§ **Página**
++++++++++++++++++++

12. Efetivamente, o anteriormente exposto demonstra bem a falência de todo o alegado pelo Recorrente no seu Recurso de Apelação.

13. Porém, cabe ainda responder ao argumento do Recorrente de que, mesmo que se entendesse que os módulos pré-fabricados estavam sujeitos a licença administrativa, verifica-se que “não existia qualquer obstáculo legal ou regulamentar à emissão dessa licença”.

14. Ora, é verdade que, nos termos conjugados dos artigos 102.º e 106.º do RJUE, resulta que, conforme a douta sentença recorrida:

“(i) a Entidade Demandada tem o dever vinculado, e não uma faculdade ou opção discricionária, de repor a legalidade urbanística sob pena de responsabilidade civil dos titulares dos órgãos (artigos 70.º e 102.º, n.º 1 do RJUE);

(ii) a demolição será sempre uma medida de ultima ratio, em homenagem ao princípio da proporcionalidade e proibição do excesso, conforme amplamente reconhecido pela jurisprudência (cf. inter alia, Acórdãos STA, de 14.12.2005, proc. n.º 0959/05; de 16.01.2008 proc. n.º 0962/07; TCA Norte, de 14.06.2013, proc. n.º 02260/04.9BEPRT-A; de 18.12.2015, proc. n.º 00675/04.1BECBR-B; de 13.12.2019, proc. n.º 00678/95-E);

(iii) a legalização da obra ilegal é uma medida de tutela de legalidade sob a reserva de ser “…possível assegurar a sua conformidade com as disposições legais e regulamentares em vigor”.

++++++++++++++++++++

§ **Dados de origem**
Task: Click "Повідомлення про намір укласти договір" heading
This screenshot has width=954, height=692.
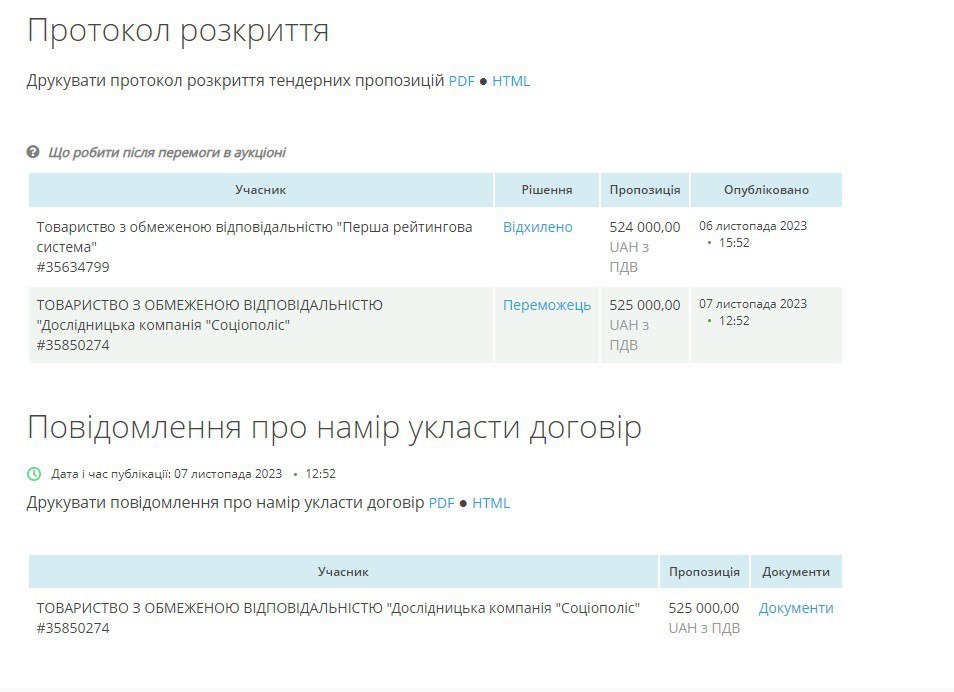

++++++++++++++++++++

§ **Desafio 1**
Enumere todos os números de processo dos acórdãos citados na página sobre a legalidade urbanística.
§ **Desafio 2**
Indique se cada afirmação está de acordo com a página sobre a legalidade urbanística, respondendo sim ou não e citando as palavras decisivas: (a) a demolição é tida como medida de ultima ratio; (b) repor a legalidade urbanística constitui uma faculdade discricionária da Entidade Demandada; (c) o Recorrente sustenta que havia um obstáculo legal à emissão da licença.
Os dados constituem material autónomo, sem relação com a página.

§ **Resultado 1**
- 0959/05
- 0962/07
- 02260/04.9BEPRT-A
- 00675/04.1BECBR-B
- 00678/95-E

§ **Resultado 2**
(a) Sim: “a demolição será sempre uma medida de ultima ratio”.
(b) Não: “tem o dever vinculado, e não uma faculdade ou opção discricionária, de repor a legalidade urbanística”.
(c) Não: “não existia qualquer obstáculo legal ou regulamentar à emissão dessa licença”.